Ford Kuga goes 4x2

I have to admit that I did not approach my road test of this Ford Kuga 2.0 TDCi in a particularly positive frame of mind. After all here was Ford’s 4x4, basically stripped of its most important element – four wheel drive!

What was the point of a 4x4 with just two driven wheels?

Ford Kuga

The fact that – at the end of my time with the new Kuga 2WD – I was more than a little fond of it, speaks volumes. I was not alone. My motoring writing colleague (hello Norman!) who picked up the Kuga next, was apparently also quite smitten.

Needless to say, the front-wheel-drive Kuga is very similar in most ways to the 4x4 Kuga which I tested last year.

As I said in that first encounter, you can think of the Kuga as something like a Ford Focus on stilts. Certainly it takes the best bits of the Focus and blends in a higher driving position and greater ground clearance.

The result is neat, modern and distinctly in the European Ford style. Ford describe the looks as combining elements of estate car, SUV and coupé. Well, I’m with them on the first two... not sure about the coupé looks.

Most of the time the Kuga 2WD and 4x4 are not dissimilar. That’s because, in normal road conditions, your Kuga 4x4 disconnects the power to the rear wheels and becomes front-wheel-drive. Only when it needs extra traction, is power to the rear wheels triggered.



Thereby rests the main reason for the Kuga 2WD. Why add the weight, cost and complexity of a four-wheel-drive system unless you really need it? With so many 4x4s tackle nothing tougher than the school run, do you really need four-wheel-drive?

It is clear that many people like the off-road, SUV style. Some like the more commanding driving position, some like the easier access of being able to step into them. Whichever, lifestyle looks or practicality, people like SUVs.

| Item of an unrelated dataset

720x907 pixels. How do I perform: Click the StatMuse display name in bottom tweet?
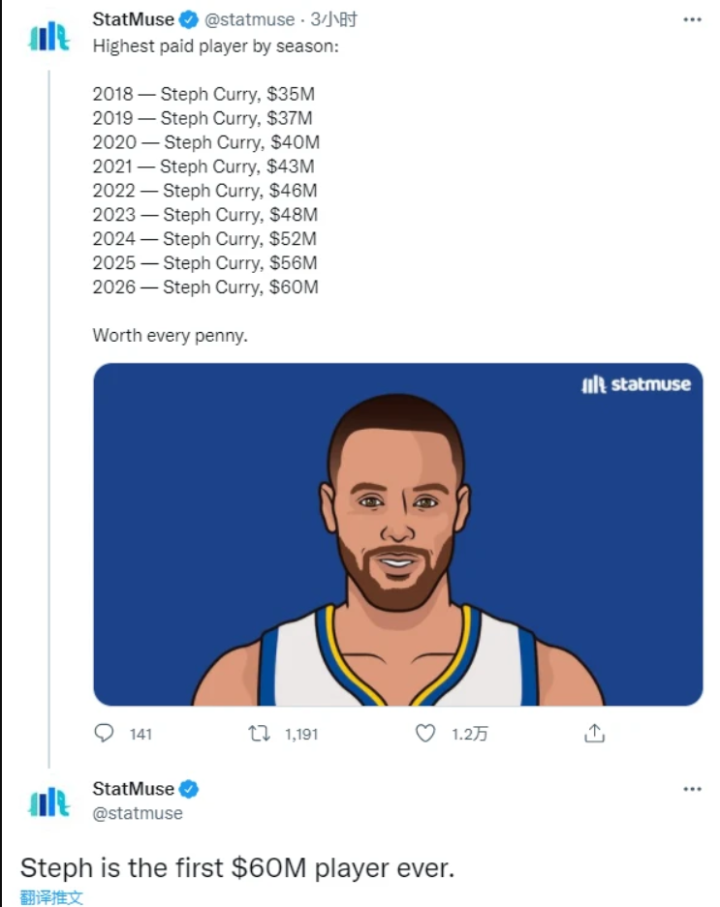coord(133,789)
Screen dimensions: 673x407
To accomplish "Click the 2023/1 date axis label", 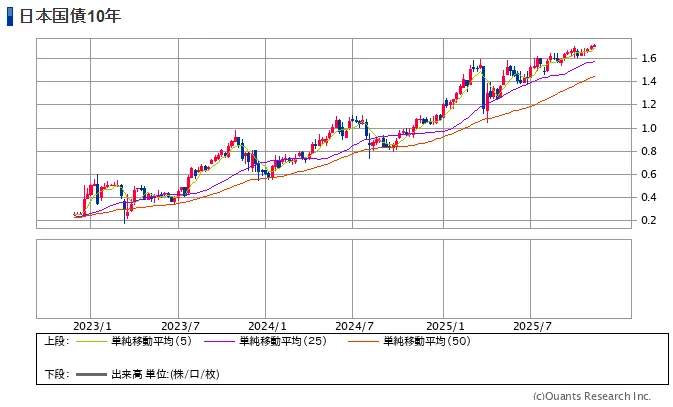I will click(93, 325).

So, Ford’s new 2WD Kuga gives them that. But, cutting the extra engineering four-wheel-drive engineering makes this Kuga is lighter on your wallet and lighter on the road. Result? You save exactly £2000 on the purchase price and you get higher mpg and lower emissions.

On my mix of country and city driving I got an average of around 37 mpg, which is about two mpg better than with the four-wheel-drive version. The combined figures of 46.3 mpg suggest there is greater economy to be had if you exercise even more care with the right foot, Emissions down 10 g/km to 159 g/km of CO2.

As you would expect, the Kuga is very practical transport with good access and good space for four, possibly five passengers. If you are expecting the loss of the rear transmission to mean a lower load floor, however, you will be disappointed. It would have required major re-engineering to lower the boot floor.

Despite its loftier height, the Kuga corners with very little roll. Indeed, I found the handling well balanced and reasonably neutral. If you provoke it the front wheels will want to plough on in a corner, but it is all very controllable.

The two-litre diesel engine is the only option on the 2WD version, but it is a good unit. Only very slightly gruff in the usual diesel manner, it is surprisingly willing, giving the Kuga a reasonable turn of speed.

The price of the Ford Kuga 2.0 TDCi Titanium is £22,445 (exactly £2,000 less than the 4WD version as I said). That makes it quite competitive with the equivalent Focus, offering family car buyers another slightly different option.